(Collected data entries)
*** Block opens ***
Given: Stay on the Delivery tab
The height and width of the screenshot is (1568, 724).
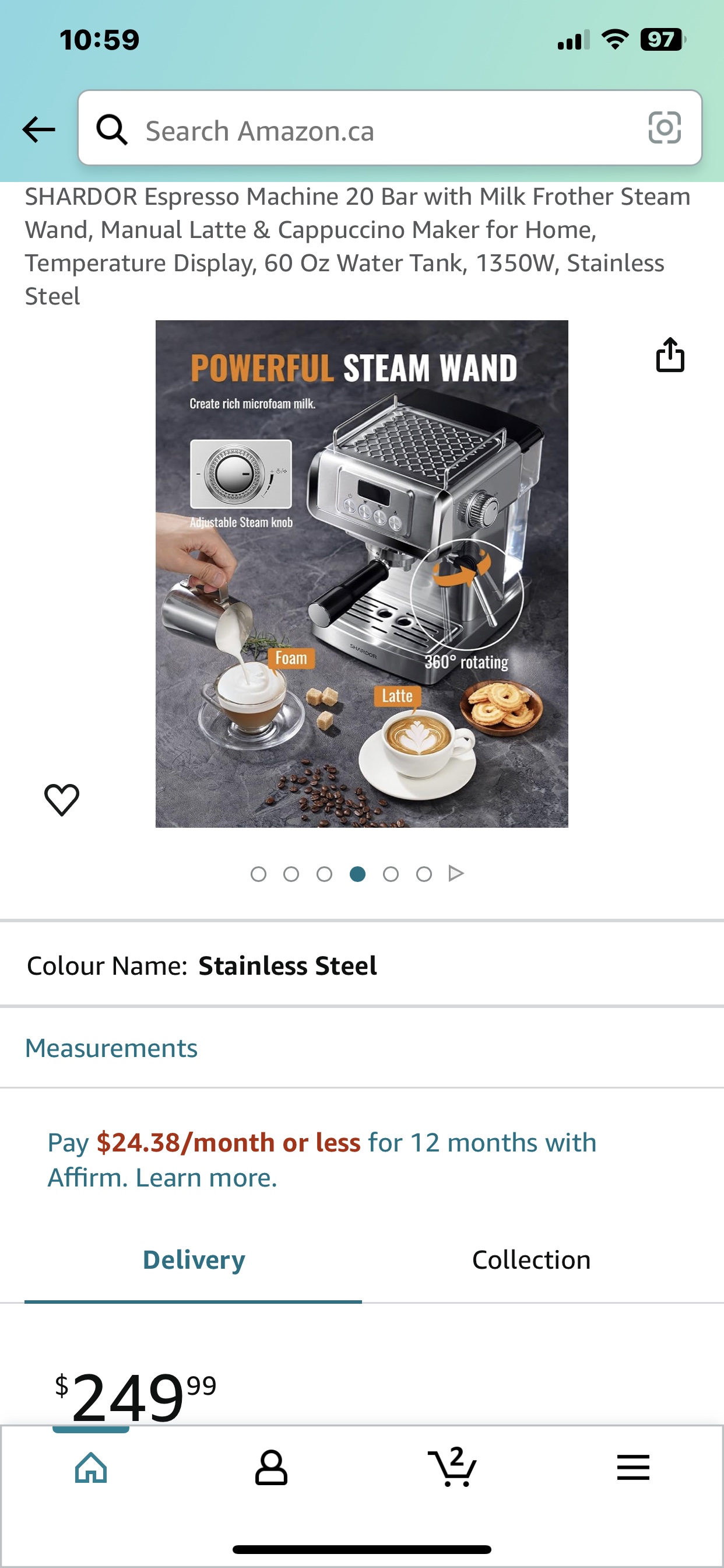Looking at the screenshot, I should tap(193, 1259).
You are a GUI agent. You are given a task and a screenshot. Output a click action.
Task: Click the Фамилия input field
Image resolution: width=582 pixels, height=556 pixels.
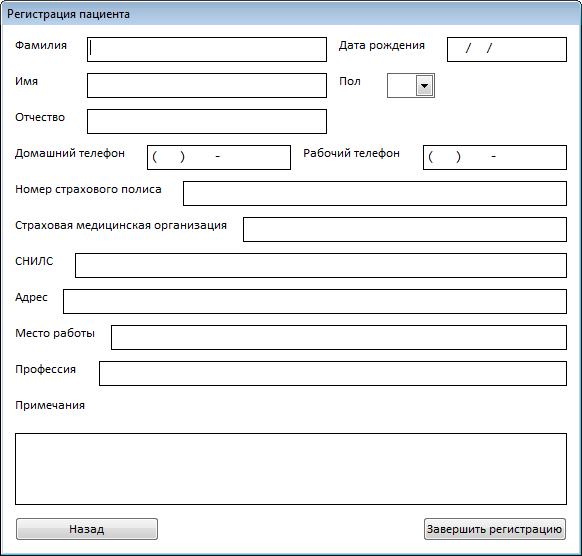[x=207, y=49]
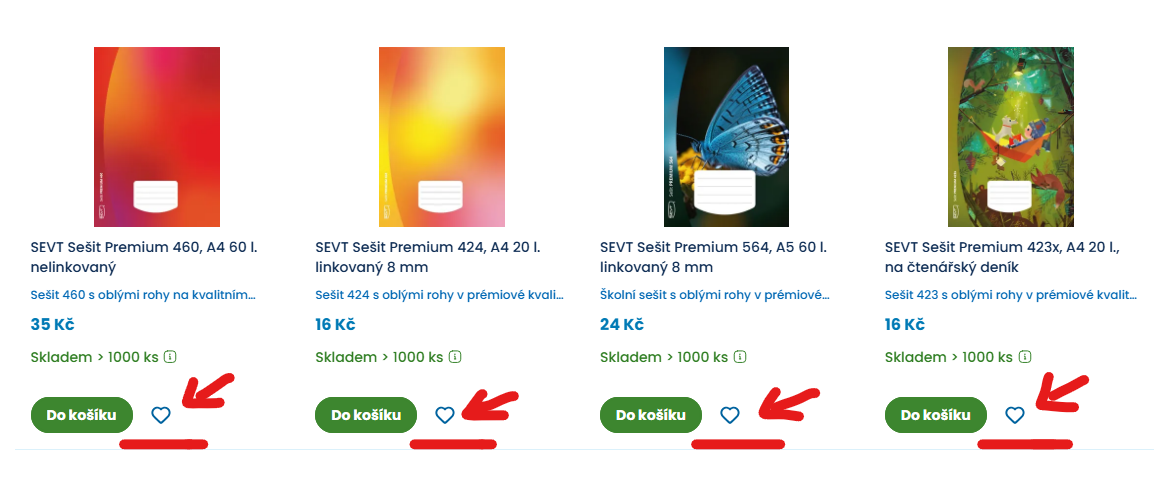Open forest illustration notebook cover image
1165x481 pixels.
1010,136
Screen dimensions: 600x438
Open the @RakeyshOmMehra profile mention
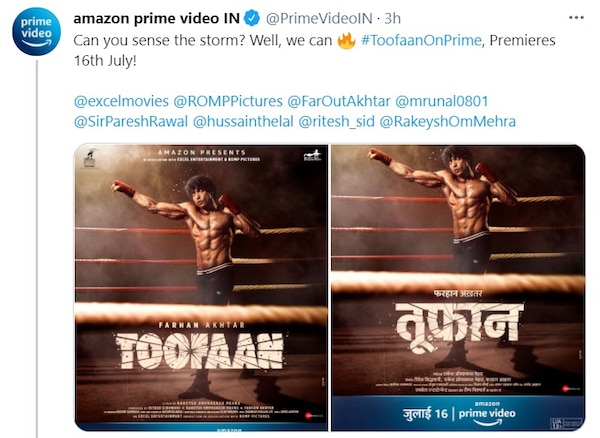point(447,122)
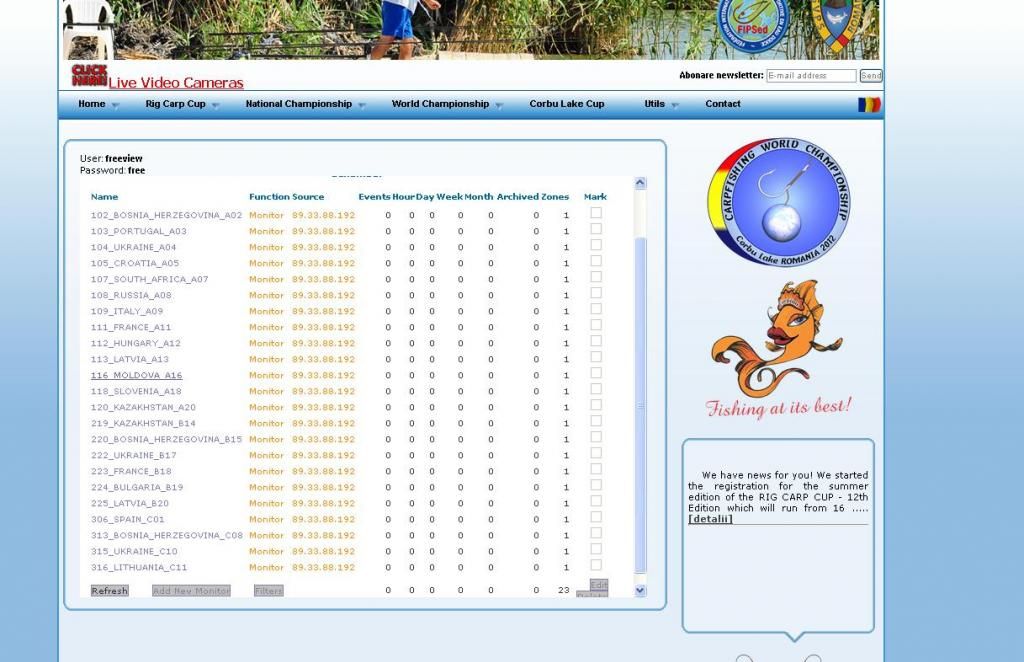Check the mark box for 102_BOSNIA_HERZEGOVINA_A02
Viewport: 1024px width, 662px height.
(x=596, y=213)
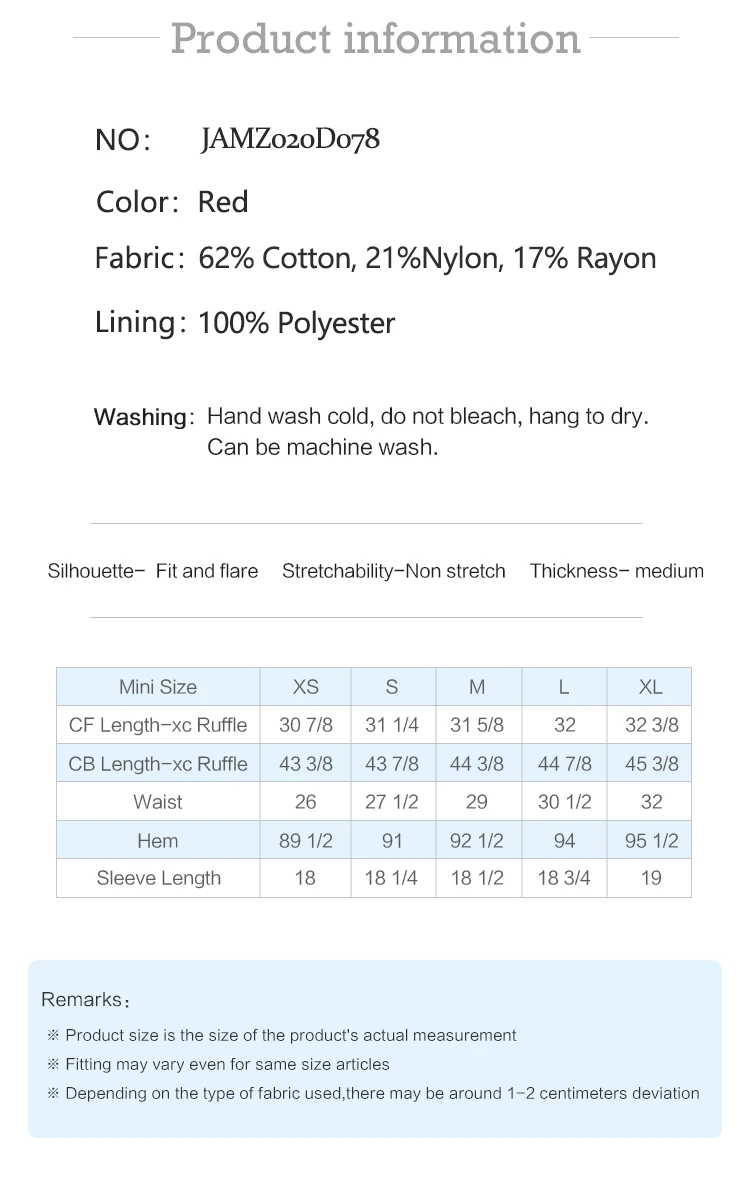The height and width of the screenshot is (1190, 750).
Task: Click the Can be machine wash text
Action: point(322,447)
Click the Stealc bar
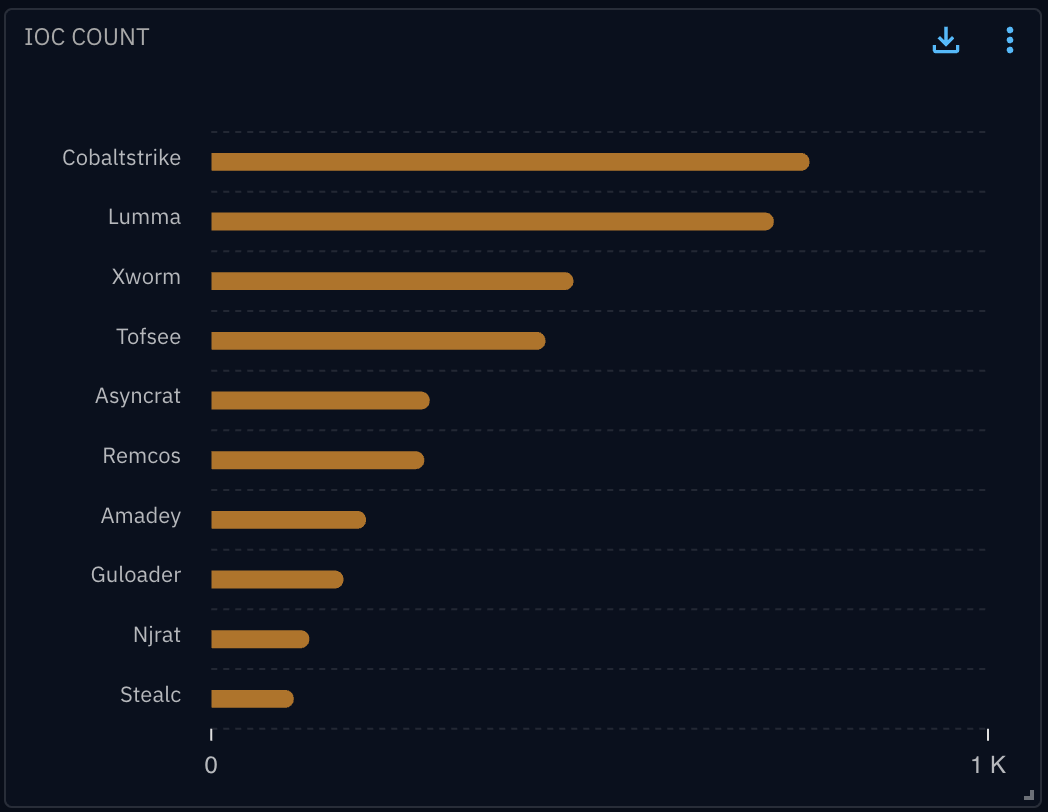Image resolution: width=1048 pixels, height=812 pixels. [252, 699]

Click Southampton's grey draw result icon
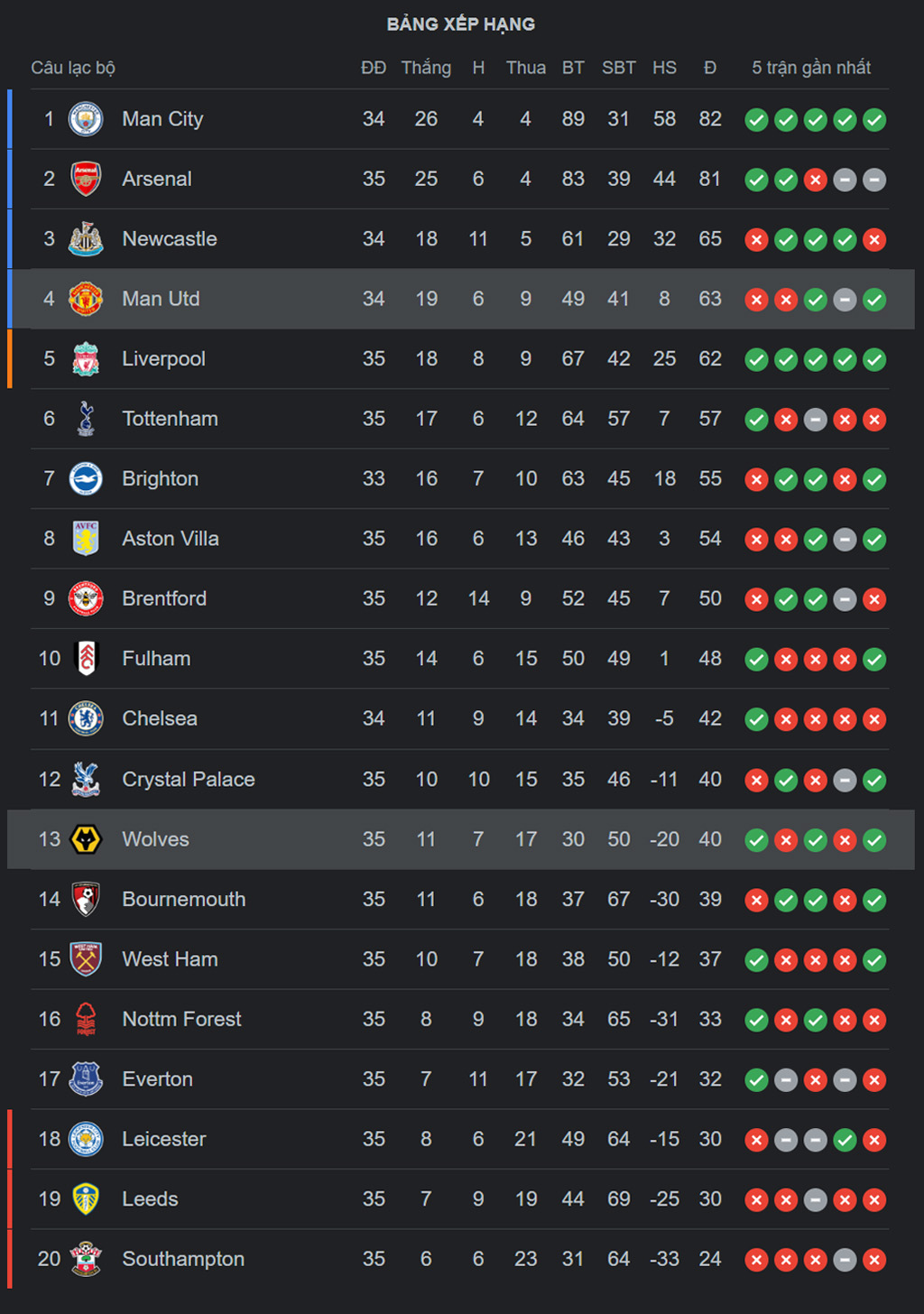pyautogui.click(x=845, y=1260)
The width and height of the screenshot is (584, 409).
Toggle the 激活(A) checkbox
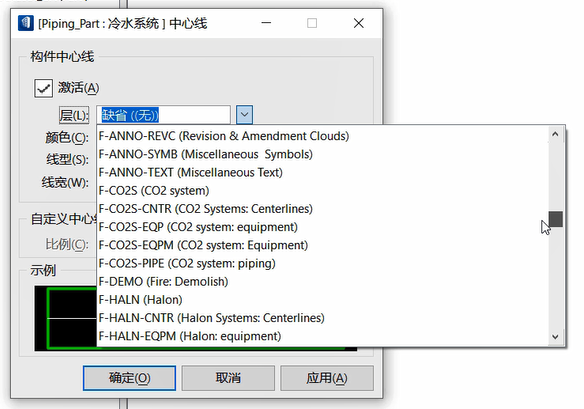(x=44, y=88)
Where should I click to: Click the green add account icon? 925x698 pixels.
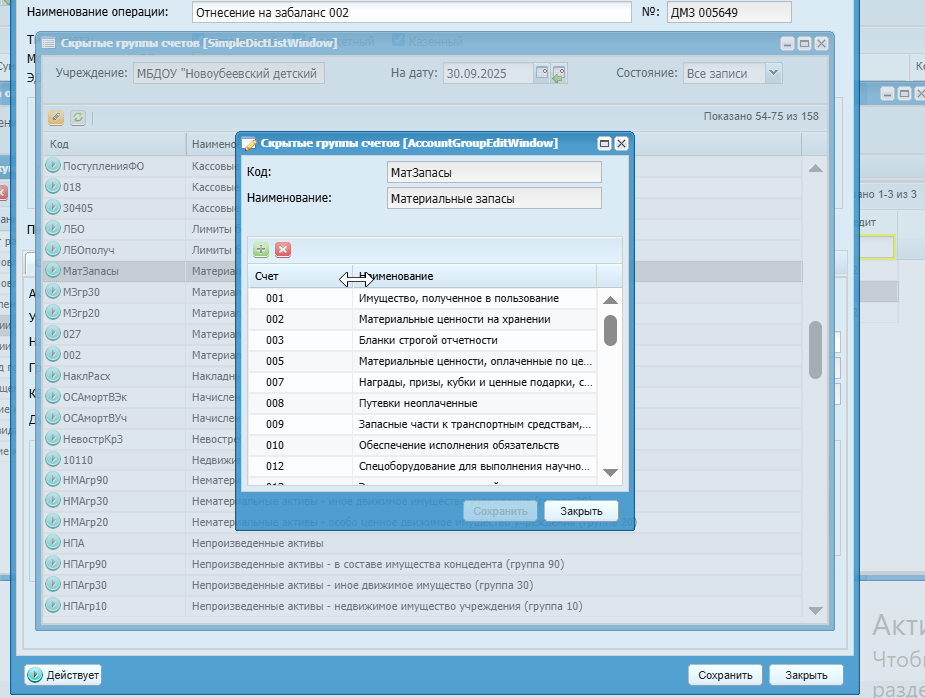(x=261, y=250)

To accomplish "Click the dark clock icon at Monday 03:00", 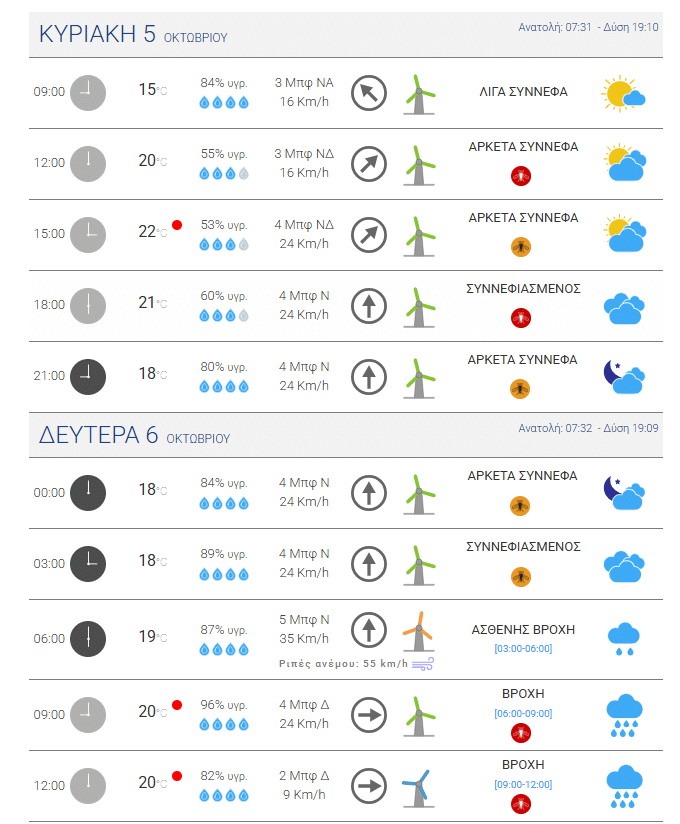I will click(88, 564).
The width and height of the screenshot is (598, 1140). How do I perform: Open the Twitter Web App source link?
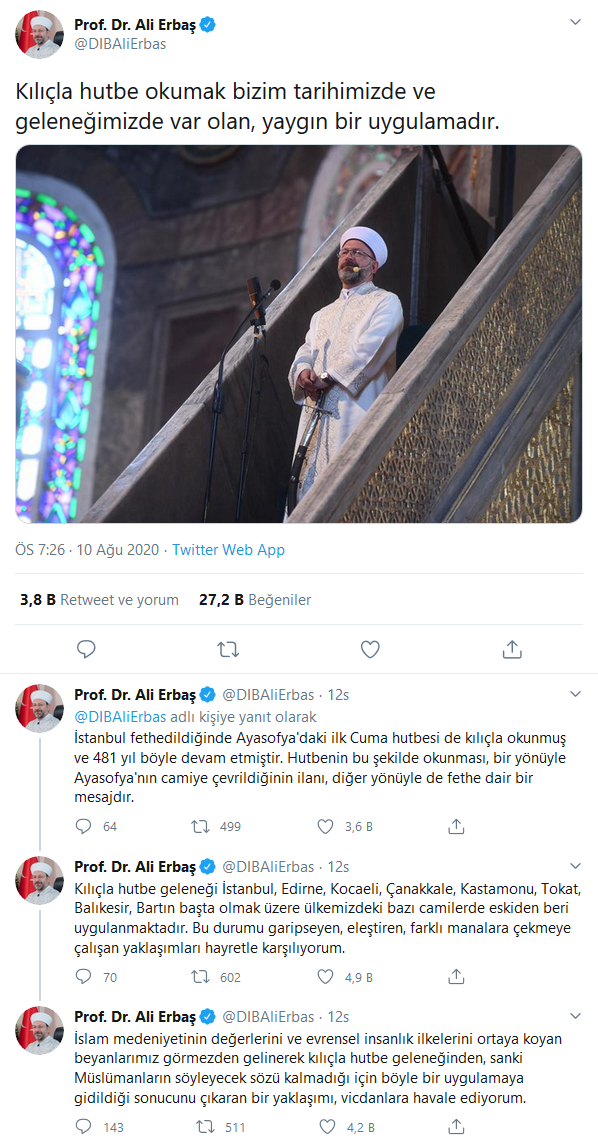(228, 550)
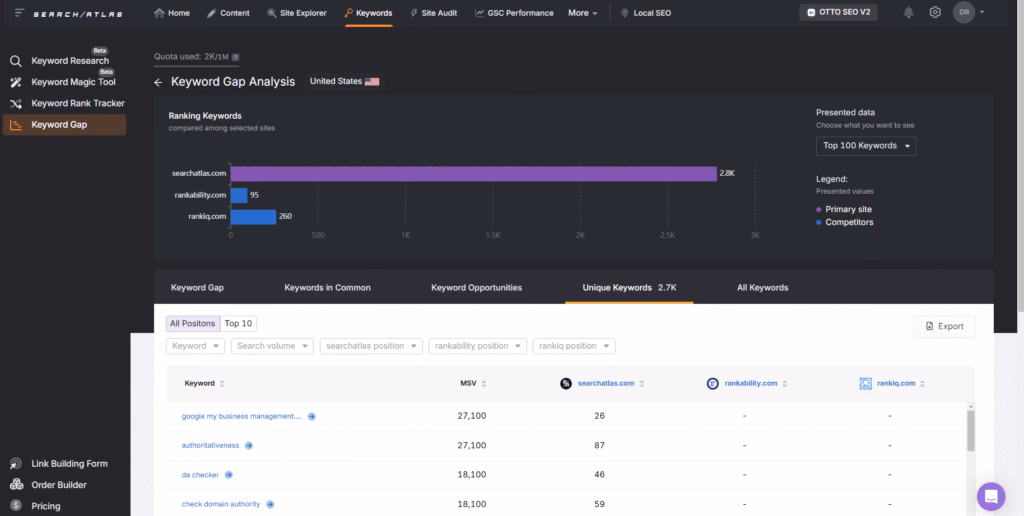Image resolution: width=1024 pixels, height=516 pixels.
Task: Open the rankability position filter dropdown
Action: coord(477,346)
*** Block closes ***
[WHAT YOU ARE ASKED TO DO]
Each line from the top of the records through the one containing "Task: Click the Фамилия input field" needs to be transcribed exactly, without pictures.

[ANSWER AREA]
Given: Stay on the Delivery tab
The height and width of the screenshot is (1568, 724).
Looking at the screenshot, I should tap(193, 1259).
You are a GUI agent. You are given a task and a screenshot. Output a click action.
Task: Click the Фамилия input field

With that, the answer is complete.